American businessman

Richard Jack Spady (October 15, 1923 – January 10, 2016) was an American businessman best known as the co-founder and namesake of Dick's Drive-In, a chain of fast food restaurants local to Seattle, Washington. Born in Portland, Oregon, he served military service in World War II and the Korean War. Inspired by a restaurant selling hamburgers, he made the decision to open his own drive-in. With the help of two partners whose shares he later bought out, Spady opened the first Dick's Drive-In in Wallingford in 1954.

== Life and career ==
Spady was born in Portland, Oregon, on October 15, 1923. After graduating from Grant High School, he joined the United States Navy as a Seabee during World War II in 1943. A stint at Pearl Harbor was where he met his future business partner, H. Warren Ghormley. When the war ended, and with the assistance of the G.I. Bill, Spady attended Oregon State University and graduated in 1950. He then additionally served three more years in the Korean War as a commissary officer at Itazuke Air Base (now Fukuoka Airport).

After returning home from service in 1953, Spady was searching for potential business opportunities. While working as a commercial real estate agent, he visited a local restaurant. After seeing a stack of hamburger patties in their refrigerator and inquiring, Spady learned that the restaurant went through multiple stacks of patties per day. While going into the restaurant business was risky, Spady was nonetheless inspired, stating, "I figured I could survive long enough to get into something respectable, like real estate." He contacted Ghormley, who was living in Seattle, and the two agreed to become business partners. They also convinced Ghormley's wife's boss, Dr. B. O. A. Thomas, to join the business.

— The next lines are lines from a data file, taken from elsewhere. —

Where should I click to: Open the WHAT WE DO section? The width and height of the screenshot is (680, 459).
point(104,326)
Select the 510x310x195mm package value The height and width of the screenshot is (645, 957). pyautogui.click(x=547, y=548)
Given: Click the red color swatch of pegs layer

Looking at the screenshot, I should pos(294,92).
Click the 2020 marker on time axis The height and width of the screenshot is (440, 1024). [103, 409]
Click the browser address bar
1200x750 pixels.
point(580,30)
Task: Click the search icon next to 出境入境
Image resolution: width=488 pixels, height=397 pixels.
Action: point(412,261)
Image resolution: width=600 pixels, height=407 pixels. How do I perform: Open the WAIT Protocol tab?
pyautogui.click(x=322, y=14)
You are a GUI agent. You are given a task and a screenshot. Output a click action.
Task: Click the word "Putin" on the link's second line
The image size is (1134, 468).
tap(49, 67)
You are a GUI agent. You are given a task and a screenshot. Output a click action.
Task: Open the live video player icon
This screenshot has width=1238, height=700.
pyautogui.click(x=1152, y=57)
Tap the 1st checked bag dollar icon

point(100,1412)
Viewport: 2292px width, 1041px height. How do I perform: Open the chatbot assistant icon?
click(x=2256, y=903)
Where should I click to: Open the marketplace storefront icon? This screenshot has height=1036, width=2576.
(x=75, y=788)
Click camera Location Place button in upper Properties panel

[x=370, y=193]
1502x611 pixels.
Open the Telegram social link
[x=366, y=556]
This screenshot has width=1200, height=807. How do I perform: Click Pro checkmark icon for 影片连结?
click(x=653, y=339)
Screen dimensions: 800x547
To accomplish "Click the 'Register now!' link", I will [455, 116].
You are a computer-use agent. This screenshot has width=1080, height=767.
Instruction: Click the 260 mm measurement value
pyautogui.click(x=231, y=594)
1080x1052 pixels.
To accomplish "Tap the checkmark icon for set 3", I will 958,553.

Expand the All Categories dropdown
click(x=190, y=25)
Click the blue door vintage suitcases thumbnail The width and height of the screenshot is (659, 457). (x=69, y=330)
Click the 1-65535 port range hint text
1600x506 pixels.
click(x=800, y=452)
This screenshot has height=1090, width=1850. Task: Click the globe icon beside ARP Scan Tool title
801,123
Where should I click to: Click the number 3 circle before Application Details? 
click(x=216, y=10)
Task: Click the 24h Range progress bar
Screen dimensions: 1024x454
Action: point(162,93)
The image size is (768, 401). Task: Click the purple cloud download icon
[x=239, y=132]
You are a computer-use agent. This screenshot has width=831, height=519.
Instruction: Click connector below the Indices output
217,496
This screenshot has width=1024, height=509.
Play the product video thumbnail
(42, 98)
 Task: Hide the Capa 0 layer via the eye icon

After traveling to California to study hamburger restaurants like McDonald's, Spady moved to Seattle to open his first restaurant. The first Dick's Drive-In opened on January 28, 1954, on 45th Avenue NE in Wallingford, celebrating its grand opening on February 20. Throughout Spady's tenure, Dick's added five more locations. He also worked to ensure that the restaurant employees were paid above minimum wage and received multiple benefits. In 1991, Spady bought out the other business partners. Following Spady's retirement, his son Jim later took over the presidency of Dick's Drive-In.

== Personal life ==
Spady met Ina Lou Arnold shortly after the opening of the first Dick's restaurant. They later married on August 5, 1955, and had five children together.

On January 10, 2016, Spady died of natural causes in Seattle.